Les revenus des hôtels 4 étoiles et 4 étoiles luxe de la capitale se sont également effondrés en février (-15 à -30 %). Ces 75 hôtels (y compris les sept palaces) ont engendré l'an dernier un chiffre d'affaires de 1,5 milliard d'euros.

Les palaces souffrent de la frilosité des princes saoudiens, millionnaires russes et industriels brésiliens, clients habituels des suites et appartements. «Actuellement, nous vendons surtout des chambres, d'où le recul des recettes qui n'est pas lié à une baisse des tarifs», explique M. Lafay.

L'hôtellerie de luxe a commencé à être rattrapée par la crise dès septembre 2008, mais «la baisse s'est accélérée en début d'année», commente Georges Panayotis, président du cabinet d'études MKG. Il prévoit «deux années difficiles».

Avant la crise, le nombre de millionnaires explosait en Inde, en Chine, au Brésil ou encore en Russie et un potentiel de 12 millions de clients était pronostiqué pour les palaces dans le monde à l'horizon 2011. Des prévisions qui s'avèrent un brin optimistes à l'heure actuelle.

Alors que les palaces se livraient à une course à la suite la plus spacieuse, l'heure est désormais à la chasse aux coûts. Plusieurs projets de rénovation ou d'extension ont été reportés selon les professionnels, comme celui du Ritz, du Crillon (en attente d'un acquéreur) ou du Carlton à Cannes.

«Compte tenu de la situation économique», les trois hôtels de luxe du groupe Lucien Barrière à Deauville (Normandy, Royal, Hôtel du Golf), ont «retardé d'un an des travaux de rénovation», témoigne leur directeur général, Luc Jourquin.

Ces projets (développement des spas, création de suites) portaient sur «quelques millions d'euros». Les recettes des trois fleurons de Barrière sont en baisse de 10 % depuis le début de leur exercice fiscal en novembre.

Leur taux d'occupation a baissé cet hiver à 59 %, contre 68 % l'an dernier. Chute de la livre oblige, les touristes anglais sont plus réticents à traverser la Manche, ce qui prive les golfs de Deauville d'une clientèle assidue.

Autre casse-tête, les entreprises serrent leurs budgets: «des séminaires dans des hôtels 4 étoiles passent pour ne pas être politiquement corrects au moment où l'on demande aux sociétés de faire des économies», constate Luc Jourquin.

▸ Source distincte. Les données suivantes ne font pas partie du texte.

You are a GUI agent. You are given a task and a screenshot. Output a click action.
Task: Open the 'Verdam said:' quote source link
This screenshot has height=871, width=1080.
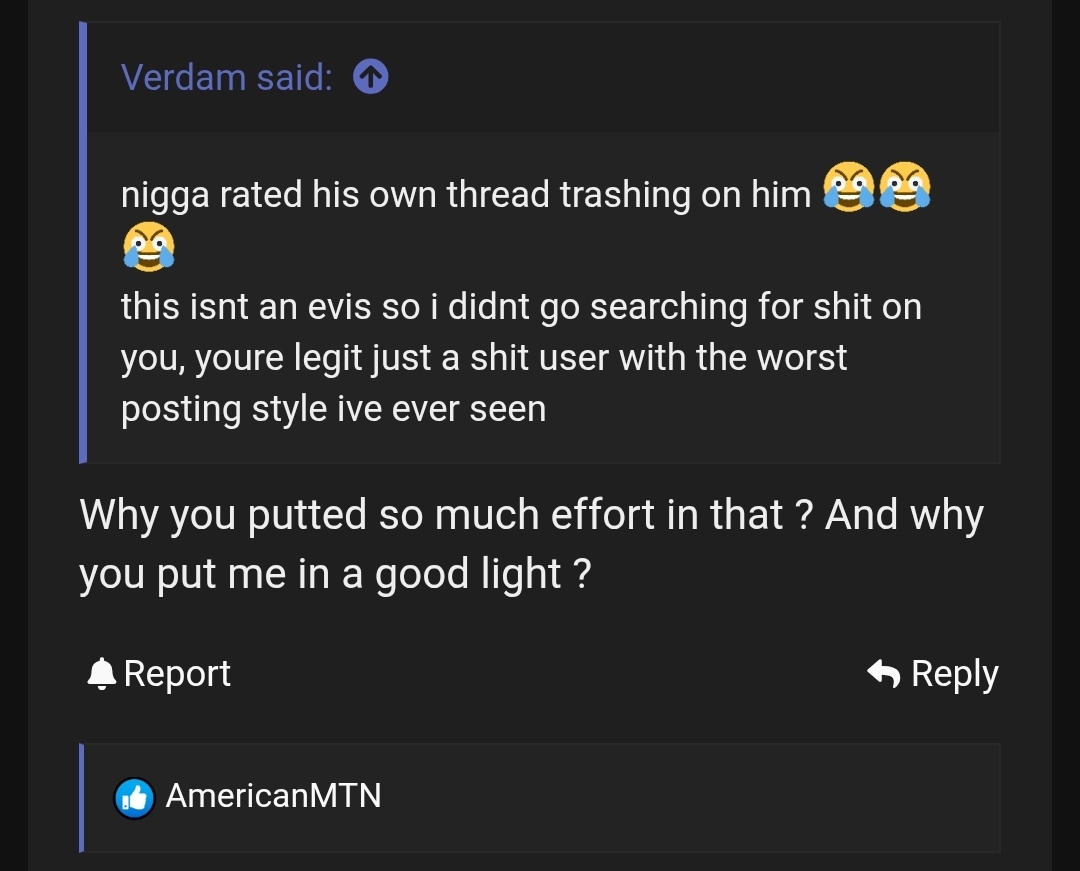[226, 77]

«Il y a une barrière psychologique. Nos clients continuent à avoir de l'argent, mais ils ne veulent pas s'afficher dans des hôtels de luxe en temps de crise», confirme Gebhard Rainer, directeur de Hyatt pour l'Europe, l'Afrique et le Moyen Orient.

Moins pessimiste, Didier le Calvez, ancien directeur général du George V, estime que «le marché des palaces parisiens va rebondir». Pour lui, «il y a encore de la place pour de nouveaux arrivants», comme Shangri-La (fin 2009) et Mandarin Oriental (2011), deux groupes basés à Hong Kong.